Crash Delays Dream
LONDON — Wanted: Grandmother seeks Bell 407 helicopter, preferably cherry red, and the money to insure and fly it up the whole length of the Americas to the North Pole.
Jennifer Murray and fellow British pilot Colin Bodill nearly lost their lives when they crashed in Antarctica before Christmas. Their record hopes crashed with them, but they have not lost their ambition to fly a helicopter from pole to pole.
“We can’t start again from where we unfortunately left off because it is winter there now. But for all sorts of reasons, we both want to get back in the air as soon as we can and resume the journey from as far south as we can,” she said.
“We need to get back in the air within four or five weeks because if we wait any longer, it gets far more dangerous going for the North Pole. We also have the momentum now and may lose it if we start all over again next season.”
Murray, 63, and Bodill, 53, made it to the South Pole in mid-December after setting off from New York on Oct. 22 and flying down the east coast of the Americas.
But on their way back north, 11,000 miles into their 33,000-mile trip, they flew into a whiteout -- when snow and sky become indistinguishable -- and crashed on the middle of the coldest, loneliest continent on Earth.
“We didn’t actually fall. We actually flew into the ground. I suppose the luckiest part was that the helicopter somersaulted and took most of the impact,” Murray said in an interview in her London home six weeks after the crash.
The impact turned the seven-seater Bell chopper into a pile of junk and gave Bodill internal injuries and snapped a bone in his back. Murray suffered only a dislocated left elbow.
“We are incredibly lucky to be alive,” she said, massaging her arm. “Colin saved my life. I just sat there fading in and out of consciousness while he did everything. He is my hero.”
Although bleeding internally, Bodill, a flying instructor, built a tent and kept in radio contact with Patriot Hills -- an Antarctic base that caters mainly to summer tourists -- awaiting emergency evacuation.

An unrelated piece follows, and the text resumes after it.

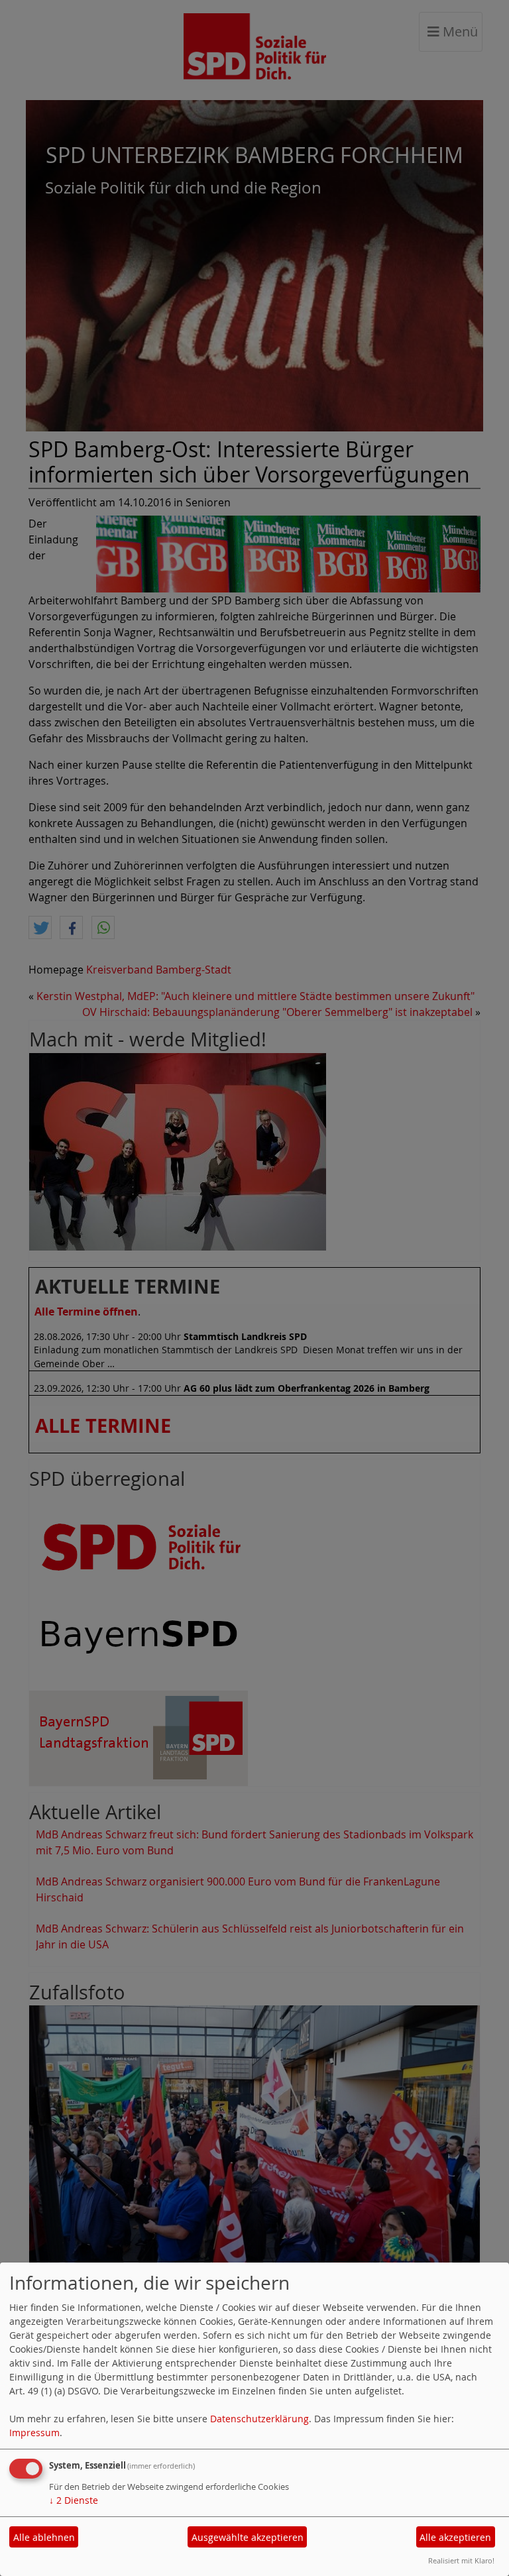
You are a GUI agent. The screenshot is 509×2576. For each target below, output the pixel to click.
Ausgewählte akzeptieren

“We lay on the ice for 4 1/2 hours. At one stage, he said to me, ‘I am fading.’ Then I thought he had died. But he got us both through. I can remember the cold, the intense cold,” Murray said.
Neither pilot was wearing full Antarctic gear, which was stowed in the back of the crumpled helicopter and irretrievable.
“I had been wearing my snow boots, which were wonderfully warm. One of them got thrown 30 meters [yards] from the crash. Colin went to get it expecting to find my foot inside. Luckily it wasn’t,” Murray said.
One of the things that kept her going, she has said, was thinking about her 6-year-old granddaughter. “There was a great deal of trauma involved. I still wake up at nights and it is all happening all over again,” she said. “But it was a great project and I want to complete it.”
The pair were rescued, evacuated, and are both recovering and raring to go. The original attempt had corporate sponsorship, but they would need fresh money to continue.
Murray shares a taste for adventure with her husband, Simon, a French foreign legionnaire turned businessman who, at 63, has just become the oldest man to walk to the South Pole.